Replace "magnifying glass" with "magnifier" throughout the material below, leaving everything else unchanged.
>> BEGIN Records
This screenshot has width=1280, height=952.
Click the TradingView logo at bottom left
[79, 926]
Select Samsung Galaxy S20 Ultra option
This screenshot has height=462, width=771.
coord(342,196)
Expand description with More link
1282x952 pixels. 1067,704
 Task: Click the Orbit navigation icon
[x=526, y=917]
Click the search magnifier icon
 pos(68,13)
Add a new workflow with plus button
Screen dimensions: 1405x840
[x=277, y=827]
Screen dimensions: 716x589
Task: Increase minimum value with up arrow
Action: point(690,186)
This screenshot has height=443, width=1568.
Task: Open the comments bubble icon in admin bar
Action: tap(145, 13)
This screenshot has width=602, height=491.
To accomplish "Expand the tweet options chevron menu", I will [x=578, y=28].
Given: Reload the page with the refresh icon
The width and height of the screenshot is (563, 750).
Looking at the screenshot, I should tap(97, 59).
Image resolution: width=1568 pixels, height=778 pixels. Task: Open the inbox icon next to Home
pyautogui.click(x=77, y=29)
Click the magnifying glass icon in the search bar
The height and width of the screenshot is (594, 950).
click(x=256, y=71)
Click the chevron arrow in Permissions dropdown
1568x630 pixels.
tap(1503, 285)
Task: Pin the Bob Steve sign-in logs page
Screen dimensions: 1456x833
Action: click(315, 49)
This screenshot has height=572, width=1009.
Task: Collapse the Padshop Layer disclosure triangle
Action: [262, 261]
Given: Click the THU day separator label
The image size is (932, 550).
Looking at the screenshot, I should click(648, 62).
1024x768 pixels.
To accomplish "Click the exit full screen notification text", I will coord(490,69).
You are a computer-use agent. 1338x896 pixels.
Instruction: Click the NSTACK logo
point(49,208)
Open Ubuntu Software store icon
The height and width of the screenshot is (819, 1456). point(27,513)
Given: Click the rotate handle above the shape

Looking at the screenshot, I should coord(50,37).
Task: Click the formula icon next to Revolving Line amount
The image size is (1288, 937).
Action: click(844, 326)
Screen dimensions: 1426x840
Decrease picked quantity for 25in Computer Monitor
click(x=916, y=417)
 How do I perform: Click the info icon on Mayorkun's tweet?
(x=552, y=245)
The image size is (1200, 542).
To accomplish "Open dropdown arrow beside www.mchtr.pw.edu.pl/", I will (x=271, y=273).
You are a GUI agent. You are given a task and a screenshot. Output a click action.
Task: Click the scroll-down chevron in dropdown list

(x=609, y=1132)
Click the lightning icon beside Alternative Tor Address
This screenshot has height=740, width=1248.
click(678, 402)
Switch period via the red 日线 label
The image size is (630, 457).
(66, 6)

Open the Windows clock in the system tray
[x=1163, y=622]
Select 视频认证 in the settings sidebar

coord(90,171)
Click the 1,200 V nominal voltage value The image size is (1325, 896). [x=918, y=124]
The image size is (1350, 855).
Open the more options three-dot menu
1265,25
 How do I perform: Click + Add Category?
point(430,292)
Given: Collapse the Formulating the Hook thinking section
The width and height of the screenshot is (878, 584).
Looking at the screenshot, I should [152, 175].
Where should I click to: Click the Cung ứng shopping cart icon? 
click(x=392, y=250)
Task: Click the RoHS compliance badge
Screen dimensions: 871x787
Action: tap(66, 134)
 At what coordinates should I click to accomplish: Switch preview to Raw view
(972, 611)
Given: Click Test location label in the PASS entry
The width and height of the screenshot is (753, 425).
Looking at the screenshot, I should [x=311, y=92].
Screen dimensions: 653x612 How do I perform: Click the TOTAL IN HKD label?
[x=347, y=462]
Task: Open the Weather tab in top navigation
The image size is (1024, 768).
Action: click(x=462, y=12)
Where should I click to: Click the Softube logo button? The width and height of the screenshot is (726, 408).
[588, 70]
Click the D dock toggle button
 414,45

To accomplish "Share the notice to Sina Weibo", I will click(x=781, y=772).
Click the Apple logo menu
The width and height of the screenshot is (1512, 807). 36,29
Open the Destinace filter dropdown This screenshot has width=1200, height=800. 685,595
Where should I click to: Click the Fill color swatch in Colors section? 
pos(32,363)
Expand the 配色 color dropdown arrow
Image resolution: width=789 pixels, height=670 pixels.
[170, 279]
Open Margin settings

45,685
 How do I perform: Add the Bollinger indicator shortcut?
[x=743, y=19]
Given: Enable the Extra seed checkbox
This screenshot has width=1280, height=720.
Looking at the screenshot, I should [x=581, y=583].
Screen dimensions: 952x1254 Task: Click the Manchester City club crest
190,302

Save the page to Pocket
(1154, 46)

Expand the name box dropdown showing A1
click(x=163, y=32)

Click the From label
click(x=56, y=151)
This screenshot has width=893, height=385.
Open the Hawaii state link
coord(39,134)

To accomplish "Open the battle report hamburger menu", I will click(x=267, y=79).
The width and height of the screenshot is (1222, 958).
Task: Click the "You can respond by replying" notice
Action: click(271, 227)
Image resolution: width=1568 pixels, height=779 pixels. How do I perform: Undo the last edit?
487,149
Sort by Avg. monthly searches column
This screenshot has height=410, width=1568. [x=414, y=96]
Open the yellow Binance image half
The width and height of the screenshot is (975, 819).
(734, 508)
>> END Records
Exercise response:
This screenshot has width=1280, height=952.
Click the TradingView logo at bottom left
[79, 926]
Select Samsung Galaxy S20 Ultra option
This screenshot has height=462, width=771.
coord(342,196)
Expand description with More link
1282x952 pixels. 1067,704
 Task: Click the Orbit navigation icon
[x=526, y=917]
Click the search magnifier icon
 pos(68,13)
Add a new workflow with plus button
Screen dimensions: 1405x840
[x=277, y=827]
Screen dimensions: 716x589
Task: Increase minimum value with up arrow
Action: point(690,186)
This screenshot has height=443, width=1568.
Task: Open the comments bubble icon in admin bar
Action: tap(145, 13)
This screenshot has width=602, height=491.
To accomplish "Expand the tweet options chevron menu", I will [x=578, y=28].
Given: Reload the page with the refresh icon
The width and height of the screenshot is (563, 750).
Looking at the screenshot, I should tap(97, 59).
Image resolution: width=1568 pixels, height=778 pixels. Task: Open the inbox icon next to Home
pyautogui.click(x=77, y=29)
Click the magnifier icon in the search bar
The height and width of the screenshot is (594, 950).
click(x=256, y=71)
Click the chevron arrow in Permissions dropdown
1568x630 pixels.
tap(1503, 285)
Task: Pin the Bob Steve sign-in logs page
Screen dimensions: 1456x833
Action: click(315, 49)
This screenshot has height=572, width=1009.
Task: Collapse the Padshop Layer disclosure triangle
Action: [262, 261]
Given: Click the THU day separator label
The image size is (932, 550).
Looking at the screenshot, I should click(648, 62).
1024x768 pixels.
To accomplish "Click the exit full screen notification text", I will coord(490,69).
You are a computer-use agent. 1338x896 pixels.
Instruction: Click the NSTACK logo
point(49,208)
Open Ubuntu Software store icon
The height and width of the screenshot is (819, 1456). point(27,513)
Given: Click the rotate handle above the shape

Looking at the screenshot, I should coord(50,37).
Task: Click the formula icon next to Revolving Line amount
The image size is (1288, 937).
Action: click(844, 326)
Screen dimensions: 1426x840
Decrease picked quantity for 25in Computer Monitor
click(x=916, y=417)
 How do I perform: Click the info icon on Mayorkun's tweet?
(x=552, y=245)
The image size is (1200, 542).
To accomplish "Open dropdown arrow beside www.mchtr.pw.edu.pl/", I will (x=271, y=273).
You are a GUI agent. You are given a task and a screenshot. Output a click action.
Task: Click the scroll-down chevron in dropdown list

(x=609, y=1132)
Click the lightning icon beside Alternative Tor Address
This screenshot has height=740, width=1248.
click(678, 402)
Switch period via the red 日线 label
The image size is (630, 457).
(66, 6)

Open the Windows clock in the system tray
[x=1163, y=622]
Select 视频认证 in the settings sidebar

coord(90,171)
Click the 1,200 V nominal voltage value The image size is (1325, 896). [x=918, y=124]
The image size is (1350, 855).
Open the more options three-dot menu
1265,25
 How do I perform: Click + Add Category?
point(430,292)
Given: Collapse the Formulating the Hook thinking section
The width and height of the screenshot is (878, 584).
Looking at the screenshot, I should [152, 175].
Where should I click to: Click the Cung ứng shopping cart icon? 
click(x=392, y=250)
Task: Click the RoHS compliance badge
Screen dimensions: 871x787
Action: tap(66, 134)
 At what coordinates should I click to accomplish: Switch preview to Raw view
(972, 611)
Given: Click Test location label in the PASS entry
The width and height of the screenshot is (753, 425).
Looking at the screenshot, I should [x=311, y=92].
Screen dimensions: 653x612 How do I perform: Click the TOTAL IN HKD label?
[x=347, y=462]
Task: Open the Weather tab in top navigation
The image size is (1024, 768).
Action: click(x=462, y=12)
Where should I click to: Click the Softube logo button? The width and height of the screenshot is (726, 408).
[588, 70]
Click the D dock toggle button
 414,45

To accomplish "Share the notice to Sina Weibo", I will click(x=781, y=772).
Click the Apple logo menu
The width and height of the screenshot is (1512, 807). 36,29
Open the Destinace filter dropdown This screenshot has width=1200, height=800. 685,595
Where should I click to: Click the Fill color swatch in Colors section? 
pos(32,363)
Expand the 配色 color dropdown arrow
Image resolution: width=789 pixels, height=670 pixels.
[170, 279]
Open Margin settings

45,685
 How do I perform: Add the Bollinger indicator shortcut?
[x=743, y=19]
Given: Enable the Extra seed checkbox
This screenshot has width=1280, height=720.
Looking at the screenshot, I should [x=581, y=583].
Screen dimensions: 952x1254 Task: Click the Manchester City club crest
190,302

Save the page to Pocket
(1154, 46)

Expand the name box dropdown showing A1
click(x=163, y=32)

Click the From label
click(x=56, y=151)
This screenshot has width=893, height=385.
Open the Hawaii state link
coord(39,134)

To accomplish "Open the battle report hamburger menu", I will click(x=267, y=79).
The width and height of the screenshot is (1222, 958).
Task: Click the "You can respond by replying" notice
Action: click(271, 227)
Image resolution: width=1568 pixels, height=779 pixels. How do I perform: Undo the last edit?
487,149
Sort by Avg. monthly searches column
This screenshot has height=410, width=1568. [x=414, y=96]
Open the yellow Binance image half
The width and height of the screenshot is (975, 819).
(734, 508)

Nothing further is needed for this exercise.